What architects don’t get about Steve Jobs’ spaceship

“For reasons that would take too long to explain I find myself in Durban, South Africa, this week at a gathering of 6,000 architects from around the world,” Philip Elmer-DeWitt reports for Fortune. “I haven’t yet found one who likes Steve Jobs’ design for the new Apple headquarters — the Pentagon-sized edifice, now under construction in Cupertino, Calif., that Jobs described as looking a little like a spaceship had landed. ‘Does it have to be a spaceship?’ asked an official at the American Institute of Architects.”

“Jobs is not here to answer for his design, but Ed Catmull is,” P.E.D. reports. “Jobs’ main contribution was the design of Pixar’s headquarters — a job he took as seriously as the look and feel of any Apple product. As Catmull describes the process, it didn’t come easily.”

P.E.D. reports, “Everything you need to know about Apple’s new headquarters can be learned from the way Jobs designed the Pixar building.”

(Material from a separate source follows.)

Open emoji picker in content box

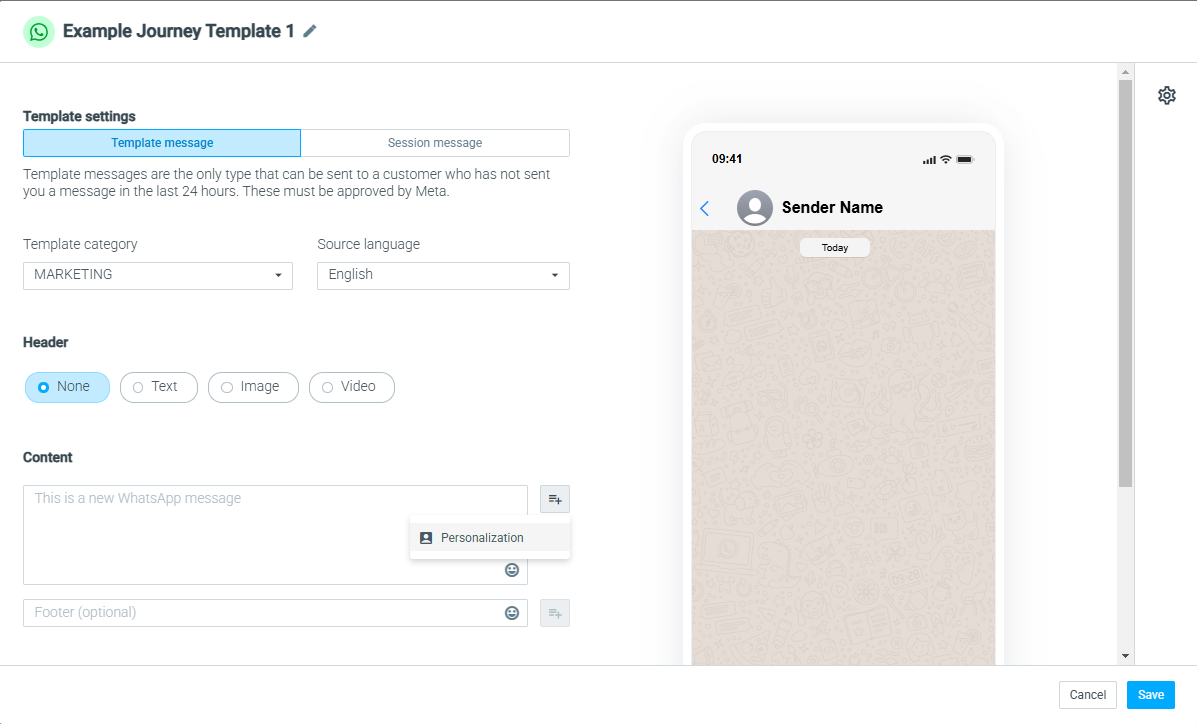[x=512, y=570]
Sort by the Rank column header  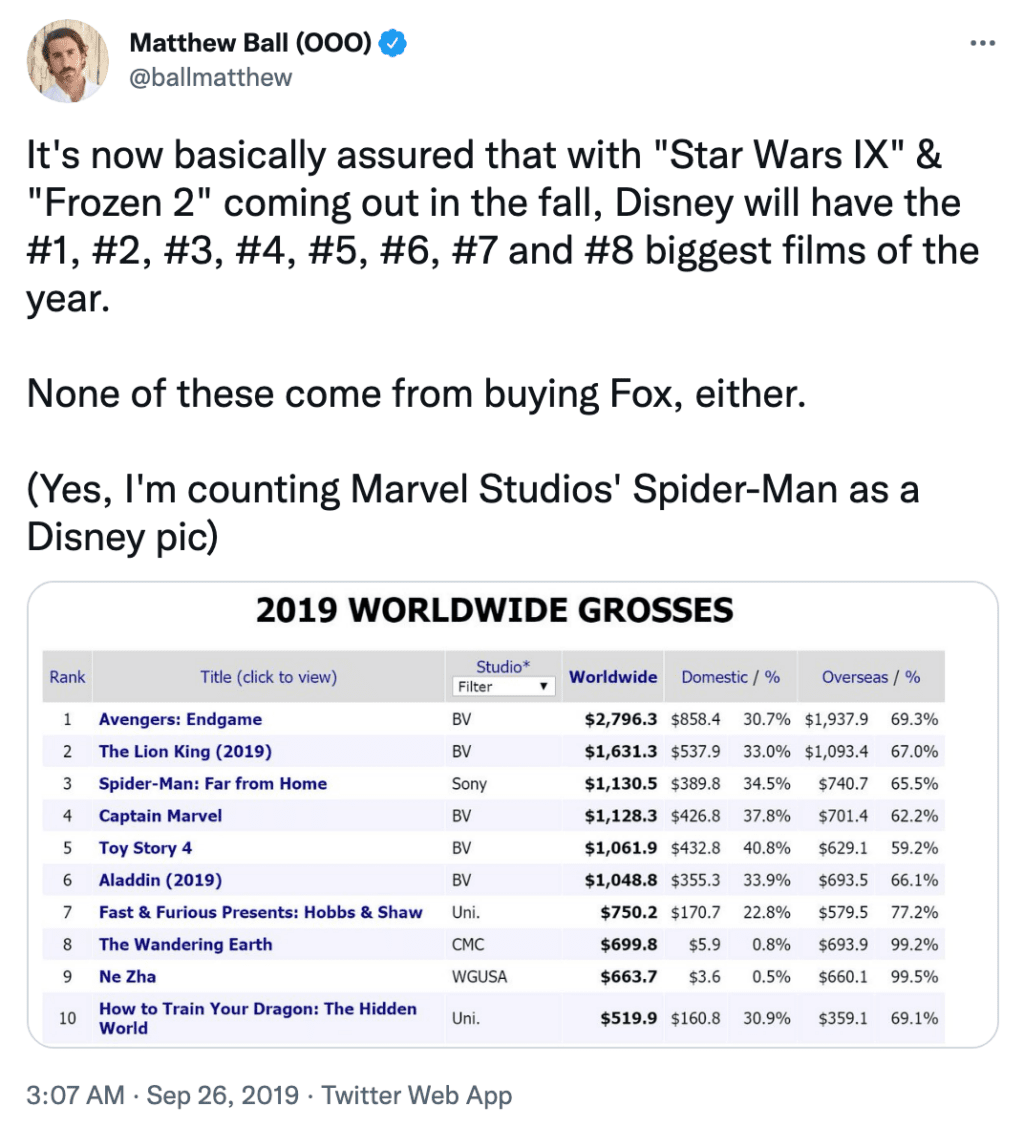pyautogui.click(x=67, y=677)
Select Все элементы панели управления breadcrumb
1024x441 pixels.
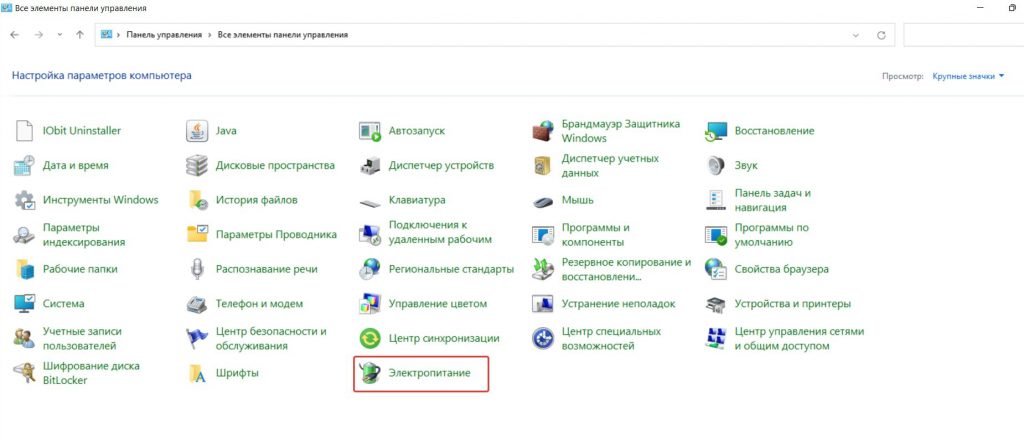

Read more in the full article here.

[Thanks to MacDailyNews Reader “Dan K.” for the heads up.]

43 Comments

  1. You know what else these architects don’t get? Pritzker Prizes. Your average “official at the American Institute of Architects” is more interested in pushing paper than design envelopes.

      1. Just jealous that Foster gets all the work and plaudits these day while they stay in obscurity other than eternally taking advantage of pretentious junkets of mutual admiration around the World bemoaning their irrelevance to the architectural big picture.

      1. By which you mean The London Eye, which is, indeed, circular.
        But could never be mistaken for a building.
        Although it does use architectural principles, it is also based almost entirely on the bicycle wheel structure.

  2. The problem with many great architects is that all their interest is with how a building looks from the outside. The way a building functions inside for the everyday users is not their concern, especially if it conflicts with the “aesthetics” of the building.

    Moreover, great architects only build great buildings in downtown environments where they can be seen and admired. Building a huge building on a suburban office campus is viewed as anti-urban and therefore bad.

    So I say to the great architects of the world: F__k off. It is Apple’s money and they can do what they want with it.

      1. Steve wanted a circle; he got one.

        Its boring. Simple. Any other shape except for a square or squarish rectangle is less boring.

        A plain circle shows a lack of imagination.

        1. A cardboard box is also practical under circumstances which require a box.

          My only point of contention at this point is that a circle is boring. Too simple is too boring, kind of like some auto race courses. For more shapes, look around.

          If u like circles so much, go draw or make some.

  3. No, it does not have to be a spaceship. The good folks at the AIA can call it a glazed doughnut (or bagel) if they prefer. Or “the Apple colosseum”.

    I like the design. It seems like a really ‘green’ and visually pleasing solution to putting that many people onto a site. The scale is huge and the feat that the design accomplishes is huge: it is breathtaking in its scale and scope. I believe the design is also made possible by the pioneering work Apple has done with fabricating huge glass panels for its Apple stores. These huge panels were formerly not feasible to produce or utilize as a building material.

  4. Since I know nothing about architecture, I can comment here with absolute authority.

    Apple is building a new headquarters where one did not exist before.

    No go sit in the corner of your round room.

  5. Jobs never invented the design of the new Apple HQ. It’s copied from Jacque Fresco, an Engineer who designed the exact type of building Apple is building. He shared the designs with the world back in the 70s. Jacque envisioned entire cities as circular. His vision lives on today in the Venus Project.

    So if anyone is crediting Apple with “inventing” this building design, etc. now you know they didn’t, but copied it from someone else.

    1. Fresco was self taught. He had no professional credentials at all. No one designed a ring except Mother Nature. Norman Foster designed the ring-shaped building that is in the process of becoming Apple’s new headquarters. The Venus Project does not “live.” It has never been actualized.

      Your posting makes no sense at all.

  6. It’s about how how the building allows employees to interact (and in some cases, not interact) with each other, and the center square . . . er . . . circle.

    Something interior designers often get, but architects often don’t.

  7. From the article, the Pixar headquarters had a center atrium where everyone hung out and mingled, helping to boost the energy of the people inside.

    This circular design has no mingling center, only an outdoor park that you walk across to get to the other side. Maybe they will fill that in in the future into an enormous general space.